----- Document excerpt -----
What happens if you have too little or too much port area?

Based

CarAudio.com Elite
I'm trying to come up with a box design for a CVR12. I want it to be 2.25 cubes net and I'm trying to use an aero port. The suggestion is 6" - 8" of port area per cubic foot so I need between 13.5 and 18 sq inches.

Since aero ports are fixed numbers, there's not a whole lot of flexibility to how much port area you can get out of them. If I use 2 4" ports, I would have 25". If I used one 4" id have 12.5". If I used one 6" I'd have 28". If I used 2 3" Id have 14". If I used 3 3" id have 21".

I can't find any 5" ports. And how do I get them to the length I need? What if I need to elbow them?

 
Is my math bad or do aero ports take up almost no volume in the box? I'm getting 0.1 cubes displacement for 2 3" aero ports each 12.6" long. A 20"x1.75"x28.46" slot port is 0.82.

 
A vent does not know or care what size enclosure it is in or what size subwoofer is driving it. The size of the vent has more to do with displacement, or volume swept, than it does anything else. If the driver is not a high power or high excursion driver, you do not need as much vent area. You will simply never reach the vent's maximum velocity capabilities. If the driver is a high excursion type, you will need lots of vent area. Too small a vent and you will most certainly experience chuffing or mach noises. Too big and the driver may unload above tuning with high power input, not to mention the pipe resonance effect.
-----
Set problem: Copy the stretch of the forum thread on subwoofer port area from "What happens if" through "to elbow them?", reproducing it word for word. The listing that comes next is separate material and has no connection to the text above.
----- Recorded data -----
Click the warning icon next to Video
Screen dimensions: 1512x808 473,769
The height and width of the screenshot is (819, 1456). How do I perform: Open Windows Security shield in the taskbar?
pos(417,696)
-----
Correct result:
What happens if you have too little or too much port area?

Based

CarAudio.com Elite
I'm trying to come up with a box design for a CVR12. I want it to be 2.25 cubes net and I'm trying to use an aero port. The suggestion is 6" - 8" of port area per cubic foot so I need between 13.5 and 18 sq inches.

Since aero ports are fixed numbers, there's not a whole lot of flexibility to how much port area you can get out of them. If I use 2 4" ports, I would have 25". If I used one 4" id have 12.5". If I used one 6" I'd have 28". If I used 2 3" Id have 14". If I used 3 3" id have 21".

I can't find any 5" ports. And how do I get them to the length I need? What if I need to elbow them?